Friday, July 12, 2024

Two charter schools from CambridgeBenjamin Banneker and the Community Charter School — made the state’s list of 187 “commendation schools” that have raised student MCAS standardized-test scores and narrowed gaps among groups of students taking it.

There were only 14 charter schools on the list, and the only city with more was Boston, with six (and a population more than six times that of Cambridge).

Statewide, student achievement improved on 11 of 17 tests taken across all participating grade levels, according to the Massachusetts Department of Elementary and Secondary Education’s Mitchell D. Chester, and the percentage of students statewide scoring proficient or higher ranged from 54 percent at grade four to 78 percent at grades eight and 10 in English language arts; 48 percent at grade four to 75 percent at grade 10 in math; and 40 percent at grade eight to 65 percent at the high school level in science and technology.

The Boston Globe points out the bad news in the year’s results:

The state also announced that 123 school districts, including 32 independently run public charter schools, failed to meet test score targets under No Child Left Behind, representing about a third of all districts statewide. Last year, 106 districts and charter schools were identified.

While Cambridge Rindge & Latin’s rankings among the roughly 350 high schools in the state (based in testing of 10th-graders) are indifferent — 257th out of 353 in English, 244th out of 351 in math and 256th out of 341 in science — there are some remarkable results from city elementary schools. (Click here to go to tables showing 2009 results from the Globe.)

The bilingual Amigos School’s eighth-graders are the standouts, ranking 146th out of 464 schools in math, 38th in English and an impressive seventh in science.

The third-graders at the Peabody School soared against their peers in English and math. Ranking 55th and 20th respectively out of 980 and 981 schools. In English, the grade dropped to 617th out of 967.

Sixth-graders stood out at the Graham and Parks School, ranking 64th out of 565, and the seventh-graders there ranked 71st out of 466 in math.

Every student at the tuition-free, college preparatory Community Charter School of Cambridge passed the 10th grade MCAS exams. Even more impressive, according to the Kendall Square school’s chief communications officer, Justin T. Martin, is that 92% of 10th-grade students scored proficient or advanced on the English language arts section, and 74% scored proficient or advanced on math.

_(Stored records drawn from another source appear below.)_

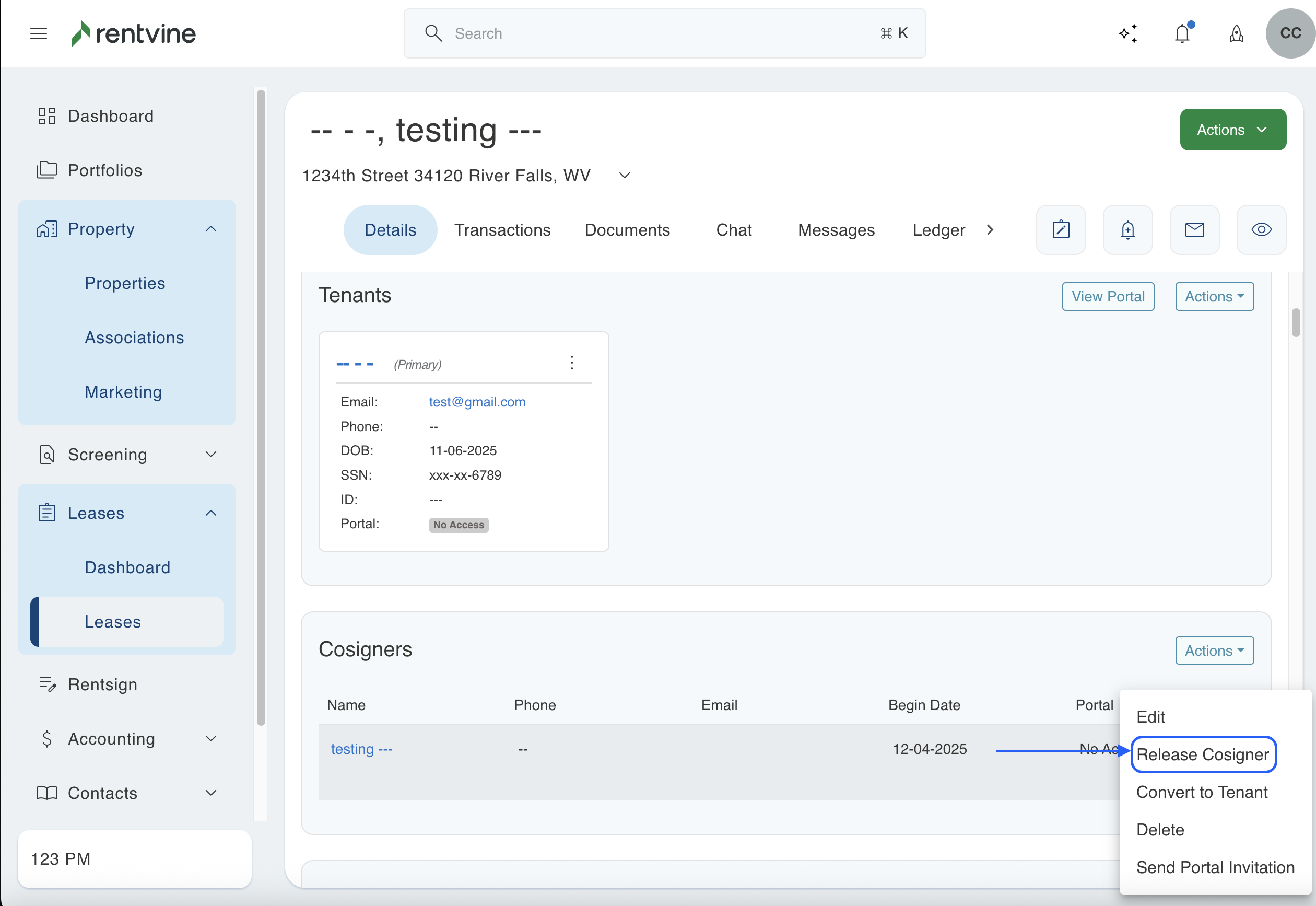The width and height of the screenshot is (1316, 906).
Task: Open the CC user avatar menu
Action: 1290,33
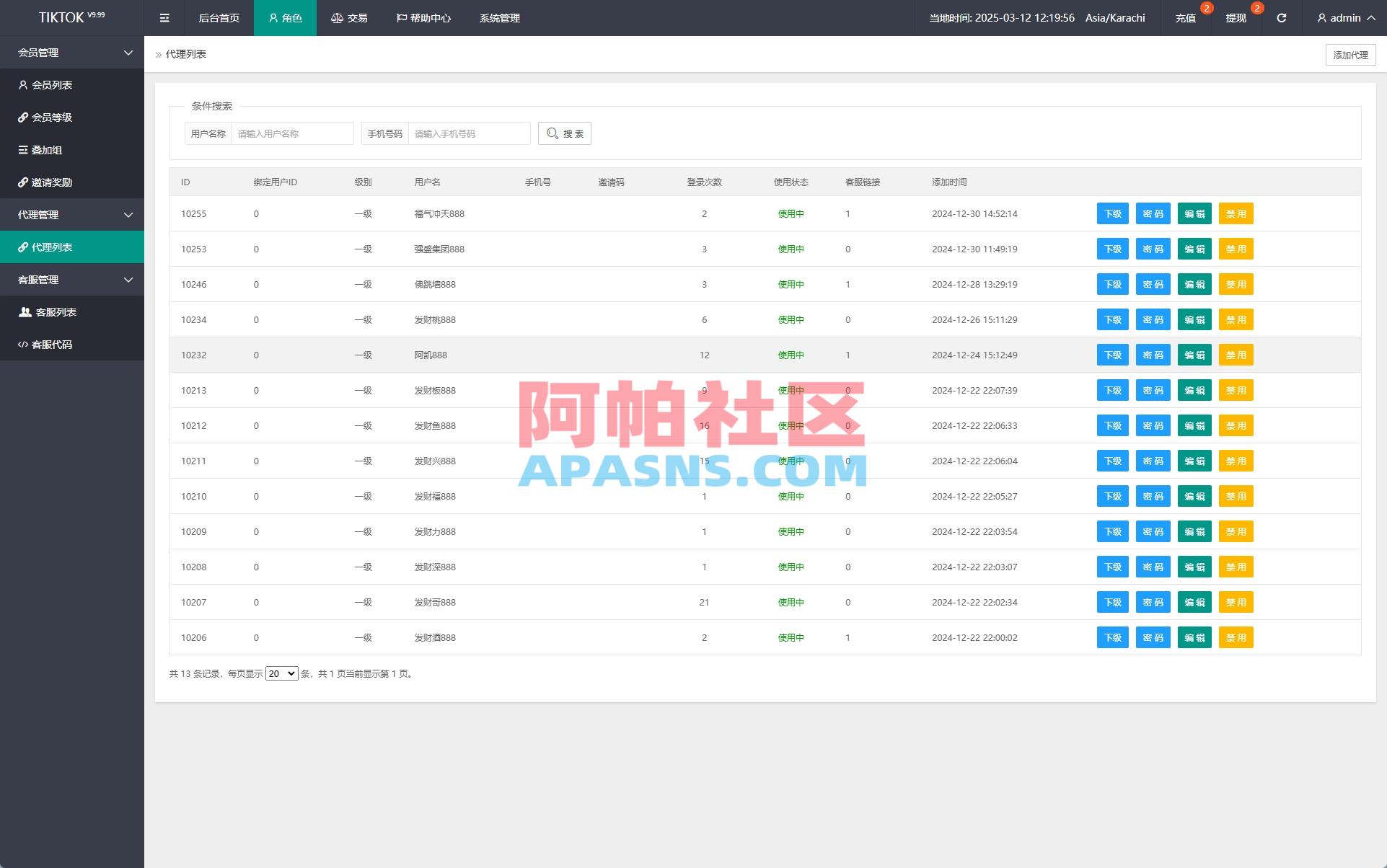Viewport: 1387px width, 868px height.
Task: Open the 系统管理 menu
Action: click(x=499, y=18)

The school, now in its sixth year, serves 330 students in seventh through 12th grades. Students apply to the school from throughout the commonwealth and are admitted by blind lottery. Cambridge residents have priority, but there are also students from surrounding communities, including Somerville, Arlington, Boston, Brighton, Brookline and Newton. Students from as far away as Belmont, Milton and Waltham are enrolled.

“Success on the MCAS exam is good,” said Paula Evans, head of the school. “But, for us, it is just a barometer along the way. We measure ourselves by how well prepared our students are for college and how well our graduates perform at the collegiate level.”